* EXCERTO DO DOCUMENTO
────────────────────────────────────────

Saltar para: Post [1], Pesquisa e Arquivos [2]

É Desporto

É Desporto

29 de Agosto, 2016

Figuras Olímpicas XII - Aly Raisman

Rui Pedro Silva

Aly Raisman

«Quando tinha oito anos estava obcecada com as Magnificent Seven de 1996. Ia para casa e via vídeos delas repetidamente. Queria ser exatamente igual a elas.» Em 2016, a ginasta de Massachusetts já entrou para a história olímpica do país e até admite estar em Tóquio-2020. 

 

História à sua maneira

 

A ginástica nos Jogos Olímpicos do Rio de Janeiro foi dominada por Simone Biles. A jovem somou quatro medalhas de ouro e uma de bronze e, naturalmente, teve os holofotes sobre si. Na sua sombra, com 22 anos, Aly Raisman também fez história à sua maneira.

────────────────────────────────────────

* INSTRUÇÕES DAS TAREFAS
**a)** Indique todos os nomes de lugares referidos no texto sobre Aly Raisman.
**b)** Prossiga o texto sobre Aly Raisman a partir da última frase apresentada.

────────────────────────────────────────

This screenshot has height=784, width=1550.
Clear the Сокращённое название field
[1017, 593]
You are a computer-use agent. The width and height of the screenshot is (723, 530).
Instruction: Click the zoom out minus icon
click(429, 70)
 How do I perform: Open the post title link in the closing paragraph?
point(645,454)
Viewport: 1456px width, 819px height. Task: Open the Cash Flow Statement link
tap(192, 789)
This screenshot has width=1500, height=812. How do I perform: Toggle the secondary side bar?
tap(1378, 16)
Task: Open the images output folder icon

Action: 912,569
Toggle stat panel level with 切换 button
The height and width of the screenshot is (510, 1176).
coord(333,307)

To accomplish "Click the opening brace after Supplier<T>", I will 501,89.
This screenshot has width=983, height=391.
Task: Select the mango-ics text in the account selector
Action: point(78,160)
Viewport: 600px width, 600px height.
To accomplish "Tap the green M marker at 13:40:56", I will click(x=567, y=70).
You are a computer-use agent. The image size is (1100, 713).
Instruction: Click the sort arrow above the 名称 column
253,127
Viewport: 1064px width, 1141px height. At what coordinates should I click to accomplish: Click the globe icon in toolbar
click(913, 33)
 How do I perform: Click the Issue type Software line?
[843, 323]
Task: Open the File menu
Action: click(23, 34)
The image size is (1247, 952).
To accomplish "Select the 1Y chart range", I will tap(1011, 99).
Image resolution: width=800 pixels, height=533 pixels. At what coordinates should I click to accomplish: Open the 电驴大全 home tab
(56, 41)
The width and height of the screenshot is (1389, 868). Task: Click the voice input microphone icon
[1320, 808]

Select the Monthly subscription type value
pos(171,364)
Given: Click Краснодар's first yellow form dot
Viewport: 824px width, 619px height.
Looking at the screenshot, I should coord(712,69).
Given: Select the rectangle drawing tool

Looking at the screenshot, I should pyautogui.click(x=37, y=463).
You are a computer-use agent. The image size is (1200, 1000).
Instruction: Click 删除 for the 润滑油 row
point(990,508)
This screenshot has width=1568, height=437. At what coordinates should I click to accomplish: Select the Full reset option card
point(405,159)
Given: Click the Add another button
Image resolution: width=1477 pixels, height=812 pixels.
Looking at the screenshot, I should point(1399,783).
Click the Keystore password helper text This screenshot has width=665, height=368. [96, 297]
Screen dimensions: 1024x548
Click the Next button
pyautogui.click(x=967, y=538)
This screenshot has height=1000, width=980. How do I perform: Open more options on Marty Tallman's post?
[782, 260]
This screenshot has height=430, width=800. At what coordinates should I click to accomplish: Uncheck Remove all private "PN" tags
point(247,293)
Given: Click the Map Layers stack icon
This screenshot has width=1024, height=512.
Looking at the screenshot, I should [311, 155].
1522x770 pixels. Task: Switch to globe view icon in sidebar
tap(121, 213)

────────────────────────────────────────

* RESPOSTAS ÀS TAREFAS
**a)** Massachusetts, Tóquio, Rio de Janeiro

**b)**
A ginasta de Needham, no Massachusetts, repetiu a presença nos Jogos Olímpicos ­– tal como Gabby Douglas – e chegou às seis medalhas. Em Londres conquistou o ouro na prova por equipas e no solo, enquanto na trave foi medalha de bronze. Quatro anos depois, no Rio de Janeiro, foi bicampeã olímpica na prova por equipas (mais velha de sempre a ser medalha de ouro) e foi segunda no solo e no concurso completo… atrás de Simone Biles.

 

As seis medalhas fazem dela a segunda americana mais medalhada de sempre na ginástica, atrás apenas de Shannon Miller, que entre Barcelona e Atlanta, conquistou duas medalhas de ouro, duas de prata e três de bronze.

 

É por estar tão perto de fazer história que Aly Raisman, que já surgiu no Brasil um pouco contra as probabilidades devido à idade, admite voltar para Tóquio, com 26 anos.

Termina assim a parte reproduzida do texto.